» **PAGE**:
# Introducing goats and dogs



## AndreaS (Jun 3, 2014)

Hello everyone! 

Yesterday we got our first goats. They are Nigerian Dwarf X Pygmy. Very cute. The Momma is 5 years old and the little buckling is 2 months. They came from a farm that has Corgis. Before we even went out to see them, I asked the girl who was selling them how they do with dogs and she said they were fine. When we went out, their dogs were inside the house so I did not get to witness this myself. 

We have 2 dogs, an older Beagle (Sammy, 20lbs) and a 40lb Mutt, Ellen. They are both extremely well behaved dogs. They leave our cats and chickens alone, and they are afraid of our neighbors cows. We've never even had them kill a squirrel or possum, and they aren't into chasing. The beagle is mainly interested in eating the poop of whatever new animal comes around  

We got the goats settled in last night in the little gated shelter my husband built for them and hand fed them for awhile to help them get used to us. This morning I brought the dogs out, one at a time so they could smell the goats and see each other through the gate. The dogs both did fine, they didn't even bark- but- Star (Momma goat) was not pleased. She kept head butting the gate when I would bring the dogs by.

Of course I understand that there is a natural predator/prey dynamic at play here, and she will be protective of her baby. I am not worried in the slightest about my dogs causing any harm to the goats, or even bothering them or harassing them like some other dogs might do....I am more worried about Star head butting my dogs and actually hurting them. She is not polled. 

I do not intend to just throw them together haphazardly or anything like that. With all of our animals, we always go for very gradual introduction processes with lots of praise and treats involved. I was just wondering if you guys have any tips to help ease the process. Being new to the whole goat thing, I don't have a good handle on what makes them feel safe. 

I'll attach a picture below, since I know how we all love pics! it's not very good- this was taken last night when we got them settled in. It was dark, and the little guy was moving around a lot. 
Thanks in advance for any helpful advice you can give! - Andrea


----------



## bcnewe2 (Jun 3, 2014)

Corgis' are a working breed. They people might have used the dogs to move the goats.  I would be very careful about letting your dogs in with the goats.  She really could hurt them or even kill them easily if the dogs are caught off guard.
Just take your time, keep the dogs outside the gate for now and eventually they will get accustomed to the dogs.  Once you see that you can try taking a dog into the pen with you but don't let it go up sniffing till  you see the goat relaxed. 
Patience is what it will take on all parties part. 
It will also help as the younger goat grows. The nanny will get less protective.


----------



## AndreaS (Jun 3, 2014)

Thanks, Kristen! I think we were being a little naive in thinking that because our dogs are so good with other animals everything would be copacetic. Hopefully in time we can have them together, but I am definitely feeling cautious about it right now.


----------



## bcnewe2 (Jun 3, 2014)

All Momma's are super protective, even at 2 months if the baby is still nursing.  It will work out, just remember patience!

» **GIVEN PROBLEM A**: Can you reproduce the goat thread word for word, everything from "Thanks in advance" down to "all parties part."?
» **GIVEN PROBLEM B**: Can you turn the goat thread's paragraph beginning "We have 2 dogs, an older Beagle" into a short bulleted list that keeps its main facts?
» **GIVEN PROBLEM C**: In the goat thread, what breed are the newly arrived goats?

» **SOURCE DATA**:
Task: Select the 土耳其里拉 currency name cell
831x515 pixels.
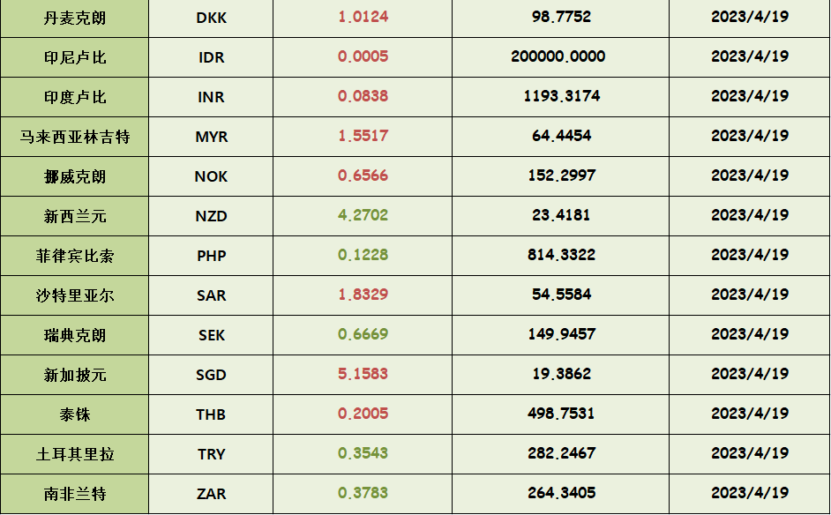Action: coord(75,454)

» **EXPECTED ANSWER A**:
Thanks in advance for any helpful advice you can give! - Andrea


----------



## bcnewe2 (Jun 3, 2014)

Corgis' are a working breed. They people might have used the dogs to move the goats.  I would be very careful about letting your dogs in with the goats.  She really could hurt them or even kill them easily if the dogs are caught off guard.
Just take your time, keep the dogs outside the gate for now and eventually they will get accustomed to the dogs.  Once you see that you can try taking a dog into the pen with you but don't let it go up sniffing till  you see the goat relaxed. 
Patience is what it will take on all parties part.

» **EXPECTED ANSWER B**:
- Two dogs: Sammy, an older 20 lb Beagle, and Ellen, a 40 lb mutt
- Both are extremely well behaved
- They leave the cats and chickens alone and are afraid of the neighbors' cows
- They have never killed a squirrel or possum and aren't into chasing
- The Beagle is mainly interested in eating the poop of any new animal

» **EXPECTED ANSWER C**: Nigerian Dwarf X Pygmy.